How I stopped fighting prompts and started building feedback loops

How I stopped fighting prompts and started building feedback loops

The weird thing about the internet is that it’s only possible because of one weird maths fact.

That is; some operations are expensive to do, but cheap to check. Factoring a huge number into two primes is hard, but multiplying those primes back together and verifying you got the original number is easy.

We’ve been able to use this asymmetry to our advantage. We’ve built security infrastructure on top of this because we can instantly and cheaply verify a claim, even if producing the claim was costly.

So, what does asymmetric operations have to do with AI?

Prompt engineering as a discipline is a practice of attempting to find the best input token or vector that, when passed into a generation run, results in a magic set of outputs.

In fact, you could probably spend your whole life like a monkey on a typewriter, searching incessantly for this one magic set of words.

In my situation, I kept getting burned by “simple” prompt tweaks that felt like they should work. I would add one more constraint, then one more, then one more, but just end up back where I started.

Even though the magic words were hard to find, the failures in the outputs were quite easy to find.

The model would add a forbidden word or phrase, or skip step 7 of a 14 step SOP (or step one 🤦), or change a variable name halfway through, or slip in the exact punctuation style I told it not to use.

The frustrating part was that spotting the failure was trivial. I could read the output and find the problem in three seconds. The hard part was getting the model to not do it in the first place, without turning the prompt into a legal document.

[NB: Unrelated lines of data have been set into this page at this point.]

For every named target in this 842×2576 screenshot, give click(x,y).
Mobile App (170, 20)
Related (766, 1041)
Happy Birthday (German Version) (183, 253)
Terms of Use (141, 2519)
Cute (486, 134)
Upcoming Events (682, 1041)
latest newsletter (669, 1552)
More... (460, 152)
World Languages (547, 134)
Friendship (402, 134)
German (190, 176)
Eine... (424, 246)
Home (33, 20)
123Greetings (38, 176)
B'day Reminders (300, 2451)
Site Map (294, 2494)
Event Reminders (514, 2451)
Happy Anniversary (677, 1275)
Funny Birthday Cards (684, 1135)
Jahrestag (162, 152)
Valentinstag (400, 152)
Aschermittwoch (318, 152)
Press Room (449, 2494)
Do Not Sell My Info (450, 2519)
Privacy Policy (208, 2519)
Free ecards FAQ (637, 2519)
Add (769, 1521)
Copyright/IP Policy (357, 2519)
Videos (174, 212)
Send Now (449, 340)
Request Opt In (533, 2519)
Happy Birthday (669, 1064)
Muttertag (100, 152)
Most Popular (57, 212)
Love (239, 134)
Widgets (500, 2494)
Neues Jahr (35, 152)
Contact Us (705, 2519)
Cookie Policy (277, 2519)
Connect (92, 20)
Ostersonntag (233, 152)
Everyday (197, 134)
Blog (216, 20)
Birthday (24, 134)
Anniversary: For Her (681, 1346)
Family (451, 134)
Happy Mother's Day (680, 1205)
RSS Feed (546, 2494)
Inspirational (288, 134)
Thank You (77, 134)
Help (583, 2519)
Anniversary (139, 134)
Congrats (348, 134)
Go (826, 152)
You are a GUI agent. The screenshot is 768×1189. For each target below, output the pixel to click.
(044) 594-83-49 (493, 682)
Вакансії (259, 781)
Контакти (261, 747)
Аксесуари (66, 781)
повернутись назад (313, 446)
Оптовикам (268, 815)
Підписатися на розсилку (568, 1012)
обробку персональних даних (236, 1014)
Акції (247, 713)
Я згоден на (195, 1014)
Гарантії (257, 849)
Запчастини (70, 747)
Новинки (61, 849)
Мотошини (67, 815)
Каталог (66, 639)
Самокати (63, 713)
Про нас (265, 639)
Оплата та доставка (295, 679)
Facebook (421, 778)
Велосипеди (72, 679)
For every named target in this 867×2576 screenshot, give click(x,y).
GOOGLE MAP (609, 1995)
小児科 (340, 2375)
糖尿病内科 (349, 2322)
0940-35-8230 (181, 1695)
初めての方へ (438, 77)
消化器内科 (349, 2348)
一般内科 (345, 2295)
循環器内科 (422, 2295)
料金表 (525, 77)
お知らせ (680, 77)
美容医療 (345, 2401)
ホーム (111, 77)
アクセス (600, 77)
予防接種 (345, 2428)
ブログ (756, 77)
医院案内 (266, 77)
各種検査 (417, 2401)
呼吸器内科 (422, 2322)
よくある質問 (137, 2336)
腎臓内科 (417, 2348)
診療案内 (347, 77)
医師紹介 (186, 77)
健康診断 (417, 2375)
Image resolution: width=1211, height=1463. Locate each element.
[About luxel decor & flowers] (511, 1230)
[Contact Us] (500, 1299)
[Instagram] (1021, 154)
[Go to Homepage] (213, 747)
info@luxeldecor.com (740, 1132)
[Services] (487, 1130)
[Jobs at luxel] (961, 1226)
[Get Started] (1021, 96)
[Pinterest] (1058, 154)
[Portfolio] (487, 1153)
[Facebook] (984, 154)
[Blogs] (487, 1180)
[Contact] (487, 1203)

In fact, I also realised that for other LLMs, spotting that failure is also trivial. You can ask, within the same chat, in the next conversation turn, for the AI to self review itself. And it would find its own mistakes.

That is when the asymmetry clicked for me. Generation is the hard problem. Evaluation is often the easy problem.

Prompt engineering tries to solve the hard problem by squeezing it into the generation step. You’re asking for a clean output while also asking the model to be its own QA department, in one shot, with no feedback loop.

Sometimes it works, and sometimes it fails in the same dumb way for weeks.

So I stopped trying to treat the model like a function that returns the right answer if I find the magic words...

(next to try on my list - Please, for the love of god don’t output an em dash!!!)

... and I started treating it like a multi step process.

The agent can produce a draft fast, but it needs a reviewer who is allowed to be picky. That is where the generate, evaluate, revise pattern comes from.

You generate a first pass. Then you evaluate it against concrete acceptance criteria using an llm-as-judge. Then you revise using the evaluation as scoped feedback. Ideally use the RED pattern, which I talked about in a previous newsletter article.

Simple workflow using the Generate-Evaluate-Revise framework

The key is that the evaluator is not there to “be smart.” It's there to be strict and small minded.

“Did the output include all required fields, avoid the forbidden tokens, follow the procedure, and not leak the secret?”

Evaluation guided revision works because it creates a narrow target.

“You used a banned phrase, and by the way, here is exactly where...” is actionable.

“This uses incorrect vocabulary.” (without giving citations) is not actionable.

It also changes how you write prompts. Instead of stuffing every rule into generation, you move a bunch of the strictness into the evaluator where strictness belongs. You let generation breathe, then you enforce reality with checks.

The evaluator feedback has to be shaped so the revision step can use it. I like feedback that looks like a diff request from a code review: exact failures, evidence quotes, and a pass or fail decision.

By doing this, another pro is that you can measure it. Once you have an evaluator, you can track pass rate, token cost per passing output, and what failures keep coming back.

So the pattern is really generate, evaluate, revise, evaluate. In fact, you can loop this process multiple times until you get one that passes all your evals.

If you've spent hours trying to prompt a model into never making a certain mistake, this is the key.

Stop betting everything on generation behaving deterministically. Build cheap verification, then use it to steer revisions like you would steer any system that is allowed to be wrong halfway, but not allowed to be wrong at the end.

Once you see it, you start noticing where your system already does this. Tests, type checks, linting, migrations with validations, canary deploys. AI isn’t special here, it's just less polite about reminding you that you needed a checker all along.